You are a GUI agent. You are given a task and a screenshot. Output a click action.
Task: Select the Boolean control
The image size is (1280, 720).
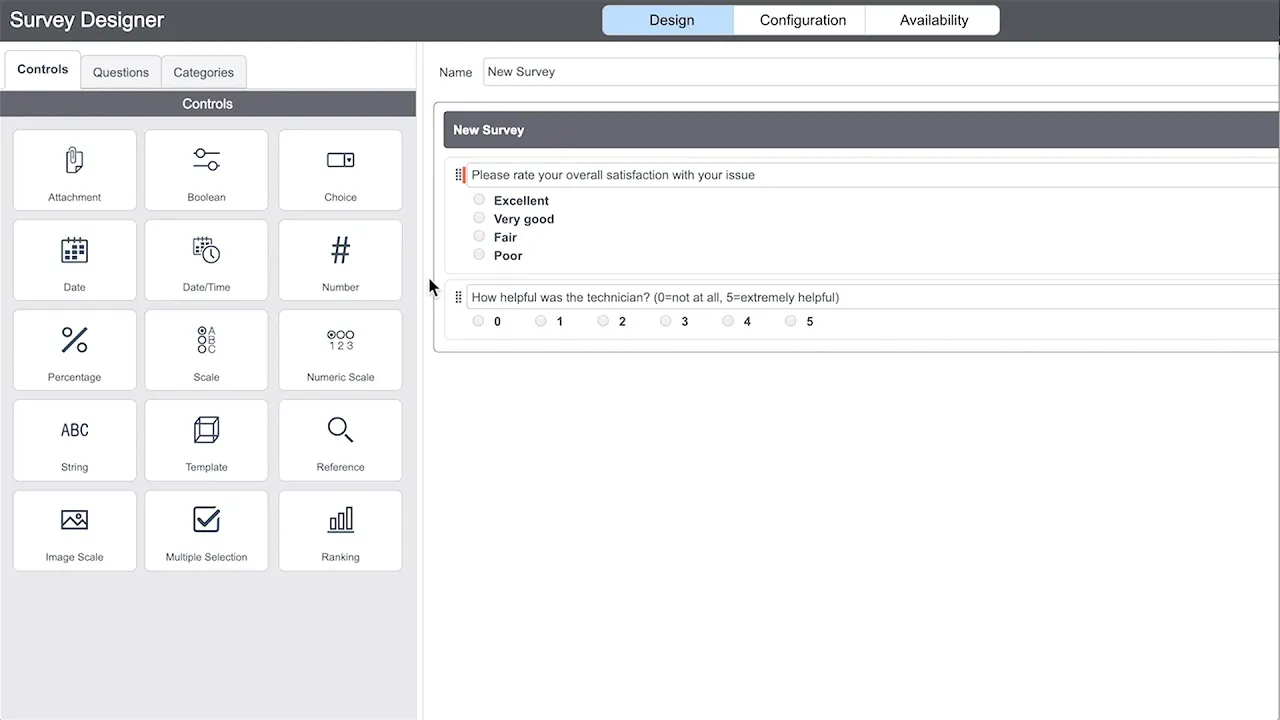click(206, 170)
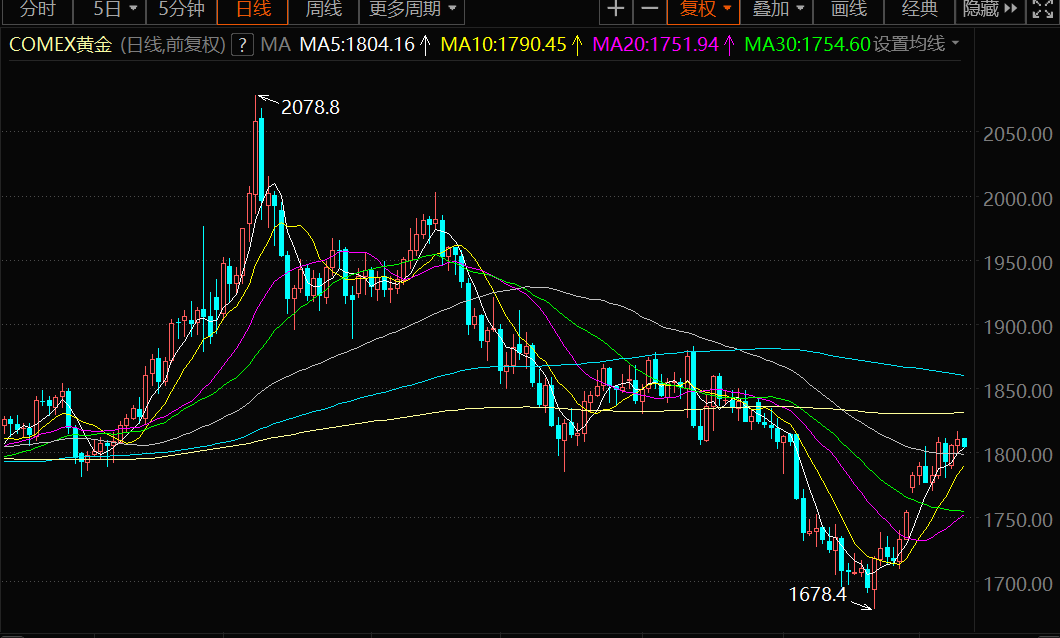Switch to 经典 classic mode

click(x=920, y=10)
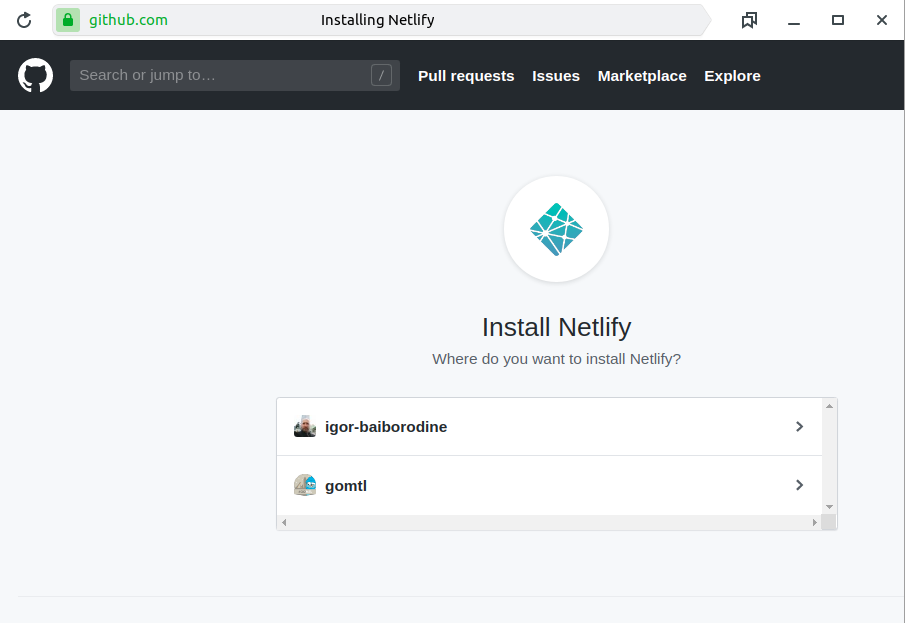Expand the gomtl chevron arrow

coord(799,485)
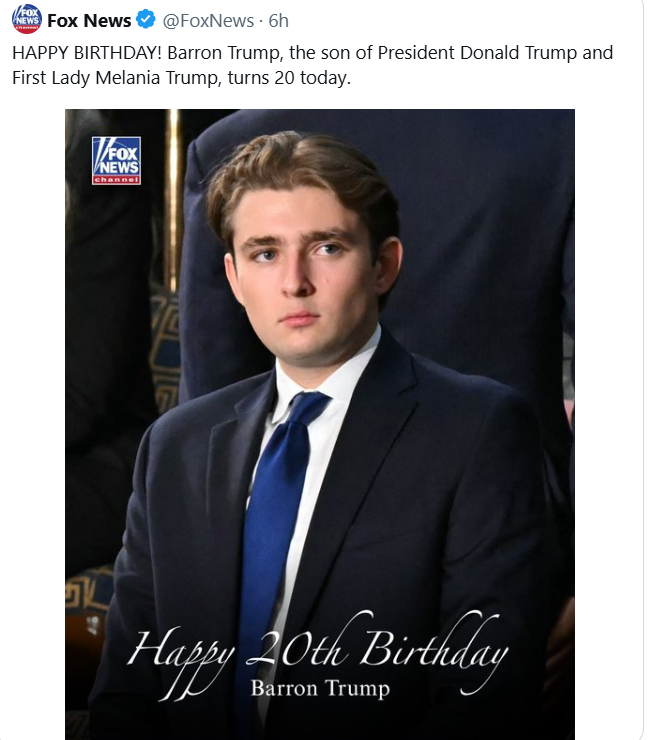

----

**What the task asks**.
Only the pictures are to be left out; repeat everything else in the records above exactly.

**Exercise answer**.
You are a GUI agent. You are given a task and a screenshot. Output a click action.
Task: Select the Boolean control
The image size is (1280, 720).
click(206, 170)
Switch to 经典 classic mode

click(x=920, y=10)
Expand the gomtl chevron arrow

coord(799,485)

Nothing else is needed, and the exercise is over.